Originally Posted by abuura
I wonder whether anyone has used connectors by Posilock
. Seem to be a great idea, if somewhat bulky if there are many wires involved. Perhaps one of our electrical-smart builders could peruse the website and render an opinion?
I took a look at them and have a few comments:
Not "aerospace quality" (what ever that means, I'll try to explain)
It's not that I don't like them, they are cute but I don't see a big use for them in an aircraft. When you wire you will try to have continuous (permanent) runs from source to termination in the first place, no joints.
If you're thinking about using the posi-lock try this: Get some 22 or 20 gage mil spec aircraft wire and pull on it and see how good they hold? My guess is they will pull apart? If they do, they are totally unacceptably obviously. Also what keeps them tight and from unscrewing.
To make a connection the "standard" for kit planes are "crimp terminals" (1)
, not that they are perfect; in fact if poorly done, crimp joints are lousy. However with a quality crimp fitting and crimp tool, you can make very good connections, both electrically and mechanically with a little practice. The crimp spice is easy to make and is lighter, cheaper, stronger than above (I think). The only down side with a crimp joint, besides a little skill, is you need a good quality tool.
One of the things that keeps a good electrical connection is pressure. With the posi-lock it looks like the wire is just pushed together with little pressure. Over time, corrosion could cause increased electrical resistance? Also what about fire and heat. I see they are UL listed, so they should be OK?
These little things are best for wiring light bulbs in you house not your plane in my opinion. Not that they might not work? The BIG claim to fame is they require no tools and are reusable. Neither of these are big issues when building an airplane.

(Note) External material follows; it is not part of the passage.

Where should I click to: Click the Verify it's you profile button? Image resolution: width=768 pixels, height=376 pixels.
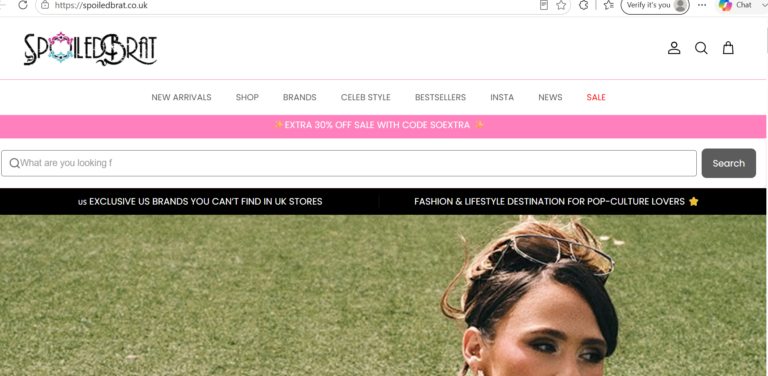point(655,5)
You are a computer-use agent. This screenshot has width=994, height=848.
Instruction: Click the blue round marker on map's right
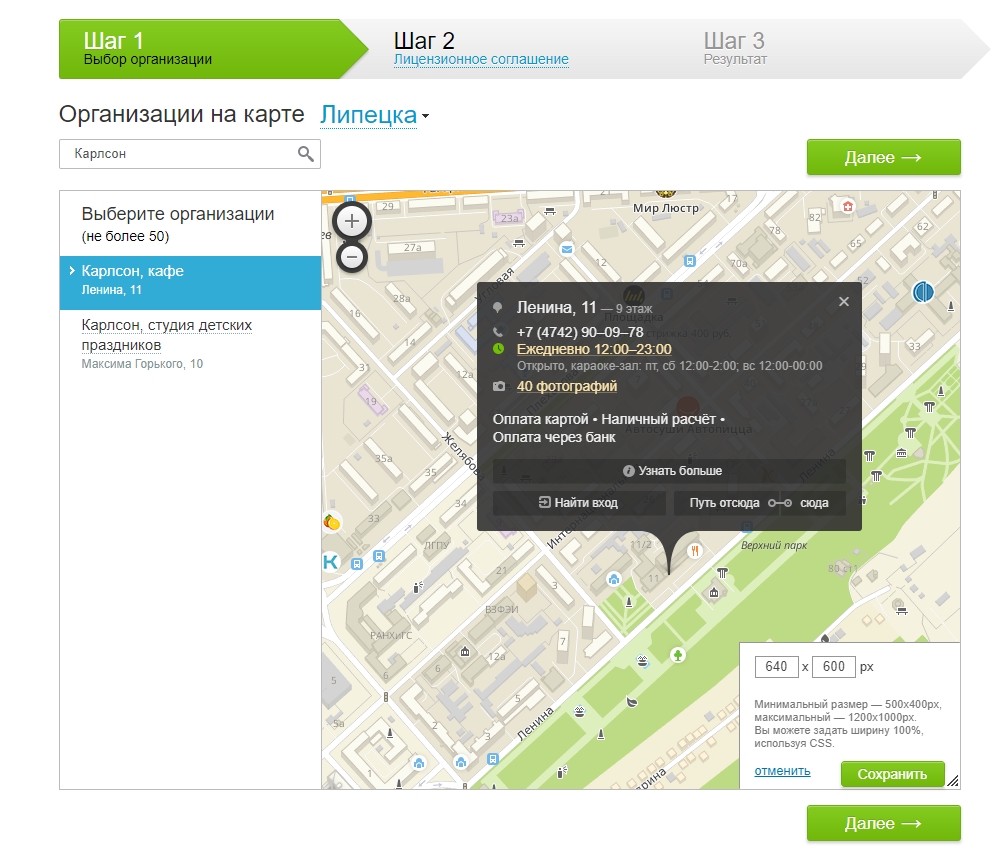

An alternate method to crimping is soldering. In general it's not good practice since solder can wick into the wire strands and makes them act as one. With flexing the strands are unable to act separately; this tends to make it subject more to fatigue failure. That's one reason why we don't use solid copper wire in planes. However, if you solder in such a way that there's no flexing where soldered, by using some kind of support or strain relief, it's not an issue. I have been known to solder and use a few pieces of heat shrink tubing to prevent flexing of the solder joint. Also don't glob the solder on and keep it localized to the immediate joint. However quality crimp joints as mentioned are easy and quick with a good quality crimp tool (not the el-chepo auto store crimper).